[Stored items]

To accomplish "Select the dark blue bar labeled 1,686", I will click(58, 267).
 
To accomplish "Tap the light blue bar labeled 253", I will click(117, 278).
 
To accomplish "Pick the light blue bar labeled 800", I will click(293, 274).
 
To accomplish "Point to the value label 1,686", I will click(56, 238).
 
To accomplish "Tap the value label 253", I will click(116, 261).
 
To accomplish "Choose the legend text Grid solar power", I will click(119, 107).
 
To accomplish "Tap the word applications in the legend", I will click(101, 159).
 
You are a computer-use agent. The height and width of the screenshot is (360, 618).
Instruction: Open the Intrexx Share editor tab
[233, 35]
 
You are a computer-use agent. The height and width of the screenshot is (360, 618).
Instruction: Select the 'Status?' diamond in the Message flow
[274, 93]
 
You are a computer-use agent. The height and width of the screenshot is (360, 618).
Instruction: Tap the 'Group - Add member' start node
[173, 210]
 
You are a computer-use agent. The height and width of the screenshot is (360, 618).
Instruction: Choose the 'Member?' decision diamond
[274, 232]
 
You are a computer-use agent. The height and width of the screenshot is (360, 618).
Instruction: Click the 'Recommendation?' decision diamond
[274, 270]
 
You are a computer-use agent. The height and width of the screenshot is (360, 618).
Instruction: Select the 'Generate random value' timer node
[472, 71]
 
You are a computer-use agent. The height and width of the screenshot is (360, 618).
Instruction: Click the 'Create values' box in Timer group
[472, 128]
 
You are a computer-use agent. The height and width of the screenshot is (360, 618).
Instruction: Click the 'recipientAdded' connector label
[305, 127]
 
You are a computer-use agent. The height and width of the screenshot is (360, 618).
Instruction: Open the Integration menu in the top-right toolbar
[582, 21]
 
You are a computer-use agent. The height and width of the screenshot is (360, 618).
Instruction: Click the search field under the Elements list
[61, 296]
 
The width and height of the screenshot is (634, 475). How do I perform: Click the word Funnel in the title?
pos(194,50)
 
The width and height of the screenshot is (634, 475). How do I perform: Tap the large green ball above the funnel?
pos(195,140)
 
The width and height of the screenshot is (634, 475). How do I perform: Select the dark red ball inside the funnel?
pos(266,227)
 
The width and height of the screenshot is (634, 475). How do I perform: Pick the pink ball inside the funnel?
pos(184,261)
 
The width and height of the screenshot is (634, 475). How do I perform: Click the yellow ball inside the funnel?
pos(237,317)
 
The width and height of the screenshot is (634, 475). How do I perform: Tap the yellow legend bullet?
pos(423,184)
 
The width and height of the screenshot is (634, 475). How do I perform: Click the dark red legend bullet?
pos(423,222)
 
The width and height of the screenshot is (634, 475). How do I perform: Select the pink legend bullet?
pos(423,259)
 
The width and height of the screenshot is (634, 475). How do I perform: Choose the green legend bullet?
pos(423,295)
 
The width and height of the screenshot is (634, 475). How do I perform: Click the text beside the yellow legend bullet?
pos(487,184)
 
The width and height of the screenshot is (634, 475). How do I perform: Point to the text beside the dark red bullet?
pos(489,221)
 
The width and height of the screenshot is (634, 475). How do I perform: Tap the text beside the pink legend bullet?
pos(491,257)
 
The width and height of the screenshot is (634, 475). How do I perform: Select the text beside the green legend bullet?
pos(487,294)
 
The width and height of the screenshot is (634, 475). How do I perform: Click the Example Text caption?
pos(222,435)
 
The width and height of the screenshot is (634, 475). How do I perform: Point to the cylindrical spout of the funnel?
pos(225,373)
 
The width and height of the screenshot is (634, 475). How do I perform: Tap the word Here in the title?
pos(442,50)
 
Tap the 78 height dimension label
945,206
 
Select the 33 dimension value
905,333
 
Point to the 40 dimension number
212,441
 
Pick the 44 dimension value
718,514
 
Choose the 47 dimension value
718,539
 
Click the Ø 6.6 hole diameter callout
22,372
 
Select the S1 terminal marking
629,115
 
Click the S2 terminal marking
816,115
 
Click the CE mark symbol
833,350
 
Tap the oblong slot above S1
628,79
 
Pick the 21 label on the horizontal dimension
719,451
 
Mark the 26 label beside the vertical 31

| Aim |
Return the full listing above verbatim, with every line unchanged.

| Reply |
To accomplish "Select the dark blue bar labeled 1,686", I will click(58, 267).
 
To accomplish "Tap the light blue bar labeled 253", I will click(117, 278).
 
To accomplish "Pick the light blue bar labeled 800", I will click(293, 274).
 
To accomplish "Point to the value label 1,686", I will click(56, 238).
 
To accomplish "Tap the value label 253", I will click(116, 261).
 
To accomplish "Choose the legend text Grid solar power", I will click(119, 107).
 
To accomplish "Tap the word applications in the legend", I will click(101, 159).
 
You are a computer-use agent. The height and width of the screenshot is (360, 618).
Instruction: Open the Intrexx Share editor tab
[233, 35]
 
You are a computer-use agent. The height and width of the screenshot is (360, 618).
Instruction: Select the 'Status?' diamond in the Message flow
[274, 93]
 
You are a computer-use agent. The height and width of the screenshot is (360, 618).
Instruction: Tap the 'Group - Add member' start node
[173, 210]
 
You are a computer-use agent. The height and width of the screenshot is (360, 618).
Instruction: Choose the 'Member?' decision diamond
[274, 232]
 
You are a computer-use agent. The height and width of the screenshot is (360, 618).
Instruction: Click the 'Recommendation?' decision diamond
[274, 270]
 
You are a computer-use agent. The height and width of the screenshot is (360, 618).
Instruction: Select the 'Generate random value' timer node
[472, 71]
 
You are a computer-use agent. The height and width of the screenshot is (360, 618).
Instruction: Click the 'Create values' box in Timer group
[472, 128]
 
You are a computer-use agent. The height and width of the screenshot is (360, 618).
Instruction: Click the 'recipientAdded' connector label
[305, 127]
 
You are a computer-use agent. The height and width of the screenshot is (360, 618).
Instruction: Open the Integration menu in the top-right toolbar
[582, 21]
 
You are a computer-use agent. The height and width of the screenshot is (360, 618).
Instruction: Click the search field under the Elements list
[61, 296]
 
The width and height of the screenshot is (634, 475). How do I perform: Click the word Funnel in the title?
pos(194,50)
 
The width and height of the screenshot is (634, 475). How do I perform: Tap the large green ball above the funnel?
pos(195,140)
 
The width and height of the screenshot is (634, 475). How do I perform: Select the dark red ball inside the funnel?
pos(266,227)
 
The width and height of the screenshot is (634, 475). How do I perform: Pick the pink ball inside the funnel?
pos(184,261)
 
The width and height of the screenshot is (634, 475). How do I perform: Click the yellow ball inside the funnel?
pos(237,317)
 
The width and height of the screenshot is (634, 475). How do I perform: Tap the yellow legend bullet?
pos(423,184)
 
The width and height of the screenshot is (634, 475). How do I perform: Click the dark red legend bullet?
pos(423,222)
 
The width and height of the screenshot is (634, 475). How do I perform: Select the pink legend bullet?
pos(423,259)
 
The width and height of the screenshot is (634, 475). How do I perform: Choose the green legend bullet?
pos(423,295)
 
The width and height of the screenshot is (634, 475). How do I perform: Click the text beside the yellow legend bullet?
pos(487,184)
 
The width and height of the screenshot is (634, 475). How do I perform: Point to the text beside the dark red bullet?
pos(489,221)
 
The width and height of the screenshot is (634, 475). How do I perform: Tap the text beside the pink legend bullet?
pos(491,257)
 
The width and height of the screenshot is (634, 475). How do I perform: Select the text beside the green legend bullet?
pos(487,294)
 
The width and height of the screenshot is (634, 475). How do I perform: Click the Example Text caption?
pos(222,435)
 
The width and height of the screenshot is (634, 475). How do I perform: Point to the cylindrical spout of the funnel?
pos(225,373)
 
The width and height of the screenshot is (634, 475). How do I perform: Tap the word Here in the title?
pos(442,50)
 
Tap the 78 height dimension label
945,206
 
Select the 33 dimension value
905,333
 
Point to the 40 dimension number
212,441
 
Pick the 44 dimension value
718,514
 
Choose the 47 dimension value
718,539
 
Click the Ø 6.6 hole diameter callout
22,372
 
Select the S1 terminal marking
629,115
 
Click the S2 terminal marking
816,115
 
Click the CE mark symbol
833,350
 
Tap the oblong slot above S1
628,79
 
Pick the 21 label on the horizontal dimension
719,451
 
Mark the 26 label beside the vertical 31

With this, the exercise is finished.